Chioma GEORGE, et al., appellants, v. VICTORIA ALBI, INC., et al., defendants, Makari Ventures, LLC, nonparty-respondent.
In an action to recover damages for personal injuries, etc., the plaintiffs appeal from an order of the Supreme Court, Kings County (Ruchelsman, J.), dated August 18, 2014, which granted the motion of nonparty Makari Ventures, LLC, to quash a subpoena duces tecum and notice to take a deposition served upon it and for a protective order, and denied their cross motion to compel compliance with the subpoena and notice.

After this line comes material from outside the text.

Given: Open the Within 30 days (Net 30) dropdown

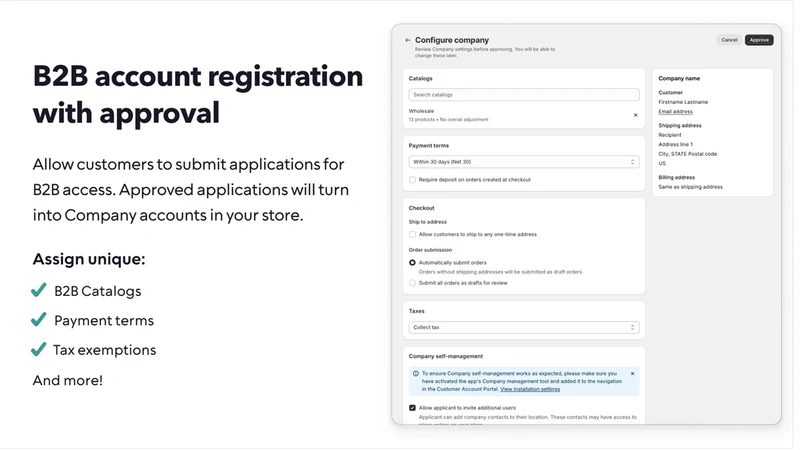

ORDERED that the order is reversed, on the law and in the exercise of discretion, with costs, the motion of nonparty Makari Ventures, LLC, to quash a subpoena duces tecum and notice to take a deposition served upon it and for a protective order is denied, and the plaintiffs' cross motion to compel compliance with the subpoena and notice to take a deposition is granted.
The Supreme Court improvidently exercised its discretion in granting the motion of the nonparty, Makari Ventures, LLC (hereinafter Makari Ventures), inter alia, to quash a subpoena duces tecum and notice to take a deposition served upon it by the plaintiffs in the course of seeking to enforce a judgment against the defaulting defendant, Makari Group, Inc. (hereinafter Makari Group), and in denying the plaintiffs' cross motion to compel compliance with the subpoena and notice. CPLR 5223 compels disclosure of “all matter relevant to the satisfaction of the judgment.” “A judgment creditor is entitled to discovery from either the judgment debtor or a third party in order ‘to determine whether the judgment debtor[ ] concealed any assets or transferred any assets so as to defraud the judgment creditor or improperly prevented the collection of the underlying judgment’ “ (Technology Multi Sources, S.A. v. Stack Global Holdings, Inc., 44 AD3d 931, 932, quoting Young v. Torelli, 135 A.D.2d 813, 815).
CPLR 5240 provides the court with broad discretionary power to control and regulate the enforcement of a money judgment under CPLR article 52 to prevent “unreasonable annoyance, expense, embarrassment, disadvantage or other prejudice” (Paz v. Long Is. R.R., 241 A.D.2d 486, 487). Nonetheless, an application to quash a subpoena should be granted only where “the futility of the process to uncover anything legitimate is inevitable or obvious” (Matter of Edge Ho Holding Corp., 256 N.Y. 374, 382), or where the information sought is “utterly irrelevant to any proper inquiry” (Matter of Dairymen's League Coop. Assn. v. Murtagh, 274 App.Div. 591, 595, affd 299 N.Y. 634: see Anheuser–Busch, Inc. v. Abrams, 71 N.Y.2d 327, 331–332; Myrie v. Shelley, 237 A.D.2d 337, 338; cf. Ayubo v. Eastman Kodak Co., 158 A.D.2d 641, 642). It is the burden of the party seeking to quash a subpoena to conclusively establish that it lacks information to assist the judgment creditor in obtaining satisfaction of the judgment (see Gryphon Dom. VI, LLC v. GBR Info. Servs., Inc., 29 AD3d 392, 393, citing Liberty Co. v. Rogene Indus., 272 A.D.2d 382).
Here, Makari Ventures is affiliated with Makari Group and may share the same ownership. Moreover, Makari Group failed to satisfy the judgment and was dissolved shortly after the judgment was entered against it. Furthermore, the website from which the injured plaintiff purchased Makari Group's products now indicates that the business is operated under a new address, which is the same as Makari Ventures' address. Accordingly, the plaintiffs should have been permitted to inquire of Makari Ventures whether Makari Group concealed any assets or transferred any assets so as to defraud the plaintiffs or improperly prevented the collection of the underlying judgment (see CPLR 5223; Young v. Torelli, 135 A.D.2d at 815). In addition, Makari Ventures failed to make any showing that it lacked information to assist the plaintiffs in obtaining satisfaction of the judgment (see Gryphon Dom. VI, LLC v. GBR Info. Servs., Inc., 29 AD3d at 393).